Nuplex agreement with banks, new capital plan

Published: Mon 16 Mar 2009 10:10 AM
16 March 2009
Nuplex Industries Limited
Company Announcement to NZX and ASX
Nuplex reaches agreement with banks and finalises plan to raise new capital of NZ$110 million
Agreement with Banks
As indicated in its interim results announcement, Nuplex has been in discussions with its banks to seek amendments to the terms of its senior debt facilities, in particular to the senior debt cover ratio (SDCR) covenant.
Nuplex is pleased to advise that it has successfully concluded these discussions and agreed various amendments to its senior debt facilities with its banks. The banks have agreed to amend the SDCR covenant (currently 3.00 times) so that it is tested monthly based on rolling 12-month EBITDA as follows:
PeriodMaximum SDCR
Up to 30 April 2009 Waived
1 May 2009 to 29 June 2009 3.50 times
30 June 2009 to 29 September 2009 3.25 times
From 30 September 2009 3.00 times
The agreement reached with the banks is subject to completion of documentation. The banks have also required conditions to the amendment of the SDCR covenant including (in addition to usual banking terms) the following:
• Net proceeds from the planned capital raising (see below) shall be applied to reduction of amounts outstanding under the senior debt facilities;
• Net asset sale proceeds (other than inventory) in excess of NZ$2 million shall be applied to reduction of amounts outstanding under the senior debt facilities;
• Covenants will be measured on a monthly basis;
• Any dividends for the financial year ending 30 June 2009 shall not exceed 60% of net profit after tax without agreement of the banks; and
• General security will be taken by the banks over all of Nuplex’s New Zealand and Australian assets by the allotment date for the capital raising.
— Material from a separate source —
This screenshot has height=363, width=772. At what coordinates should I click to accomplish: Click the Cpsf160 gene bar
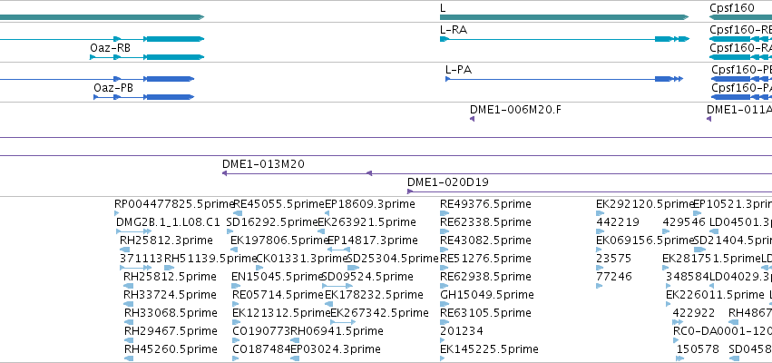click(x=740, y=17)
If the planned capital raising is not completed, Nuplex will be subject to a further review by the banks of their banking covenants.
Nuplex currently has the following senior debt facilities and other debt funding:
Form of FundingProviderAmountMaturity
Bank Debt Citibank A$50.0m November 2009
Bank Debt CBA A$100.0m November 2010
Bank Debt HSBC A$100.0m November 2011
Bank Debt Westpac A$100.0m November 2011
Capital Notes (1) Public NZ$52.6m September 2012 (2)
(1) If capital notes holders do not accept the new terms of the capital notes at the election date and seek to redeem their capital notes, Nuplex may, at its option, either convert the capital notes into ordinary shares or redeem them for cash.
(2) Election date, rather than maturity date.
Nuplex currently has in place bank debt facilities totalling A$350m. Following receipt of the proceeds from the planned capital raising, these facilities will be drawn to approximately A$240m. Nuplex does not anticipate any issues in repaying the amount due to Citibank in November 2009 (subject to completion of the planned capital raising).
Planned Capital Raising
To ensure Nuplex can comply with the amended terms of its senior debt facilities, Nuplex has decided to raise NZ$110m of new equity capital. This capital is planned to be raised by two methods:
A placement of new ordinary shares to institutional and habitual investors (Placement); and
A pro-rata renounceable rights issue of new ordinary shares to existing Nuplex shareholders (Rights Issue).
The terms of the Placement and the Rights Issue (including the amount of new capital to be raised by each method) will be confirmed following completion of a book-build process. The book-build process will commence today and is expected to be completed by 10am on Wednesday, 18 March 2009.
The Placement and Rights Issue will be managed by First NZ Capital Securities Limited. It is also intended that the Rights Issue will be fully underwritten by First NZ Capital Securities Limited.
As the number of new shares to be allotted under the Placement will likely exceed 15% of the number of Nuplex’s existing shares on issue, the Placement is expected to be subject to Nuplex shareholder approval. Accordingly, Nuplex plans to hold a special shareholder meeting on Friday, 3 April 2009 to seek such approval (if required). If shareholder approval is required for the Placement but is not obtained, both the Placement and Rights Issue will not proceed.
New shares issued pursuant to the Placement will not be entitled to participate in the Rights Issue.
The new capital to be raised from the Placement and the Rights Issue will in the opinion of the Directors be sufficient to meet Nuplex's short and medium term capital needs in the current economic and trading environment.
No money is currently being sought and no applications for securities will be accepted or money received with respect to the Rights Issue. Those shareholders who are eligible and wish to acquire shares under the Rights Issue will need to complete the application form which will be in or accompany the offer documentation which will be distributed by Nuplex in connection with the Rights Issue (which will include an investment statement for New Zealand shareholders).
Trading Halt
Nuplex has requested NZX and ASX to halt trading in Nuplex's ordinary shares from 10.00am (NZ time) on Monday, 16 March 2009 to 10.00am (NZ time) on Wednesday, 18 March 2009 while the Placement is undertaken.